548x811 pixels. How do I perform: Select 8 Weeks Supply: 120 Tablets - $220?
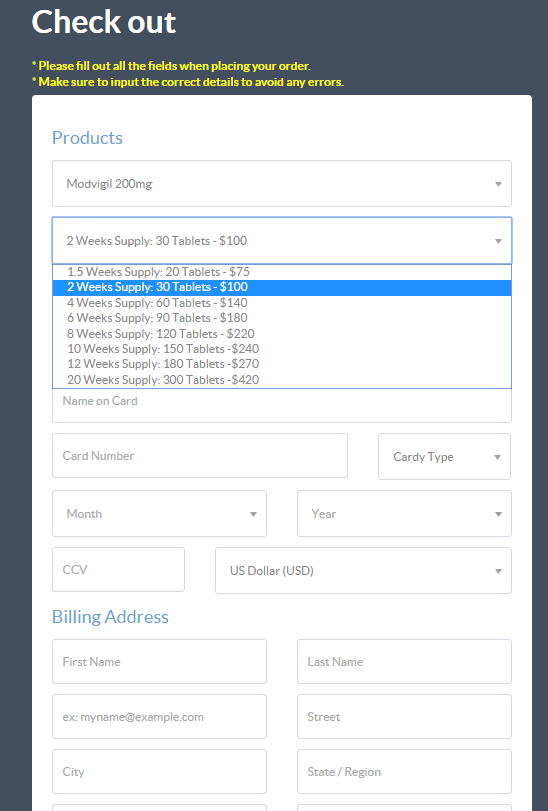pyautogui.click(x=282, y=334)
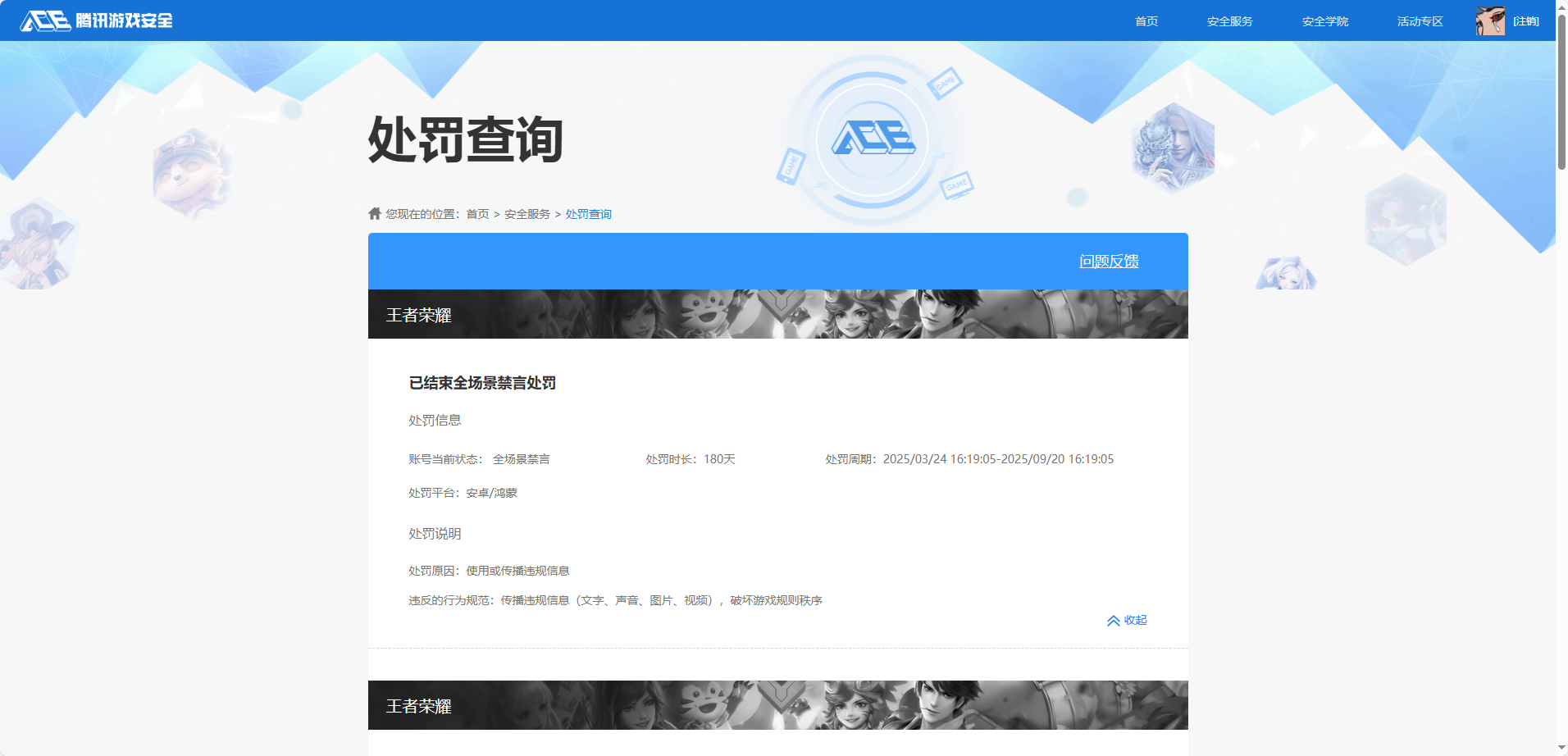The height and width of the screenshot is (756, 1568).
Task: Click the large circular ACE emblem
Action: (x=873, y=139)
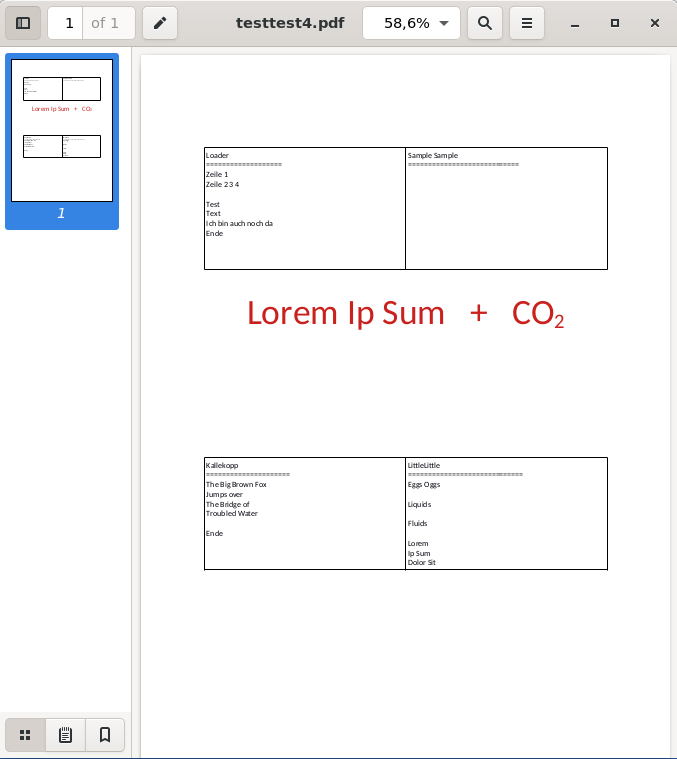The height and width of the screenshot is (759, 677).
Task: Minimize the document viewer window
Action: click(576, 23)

- - -

_Assignment_
Repeat each line of the records above exactly, but do not copy the pictures.

_Answer box_
548x811 pixels. How do I perform: Select 8 Weeks Supply: 120 Tablets - $220?
pyautogui.click(x=282, y=334)
The height and width of the screenshot is (756, 1568).
Task: Click the large circular ACE emblem
Action: (x=873, y=139)
The height and width of the screenshot is (759, 677).
Task: Minimize the document viewer window
Action: click(576, 23)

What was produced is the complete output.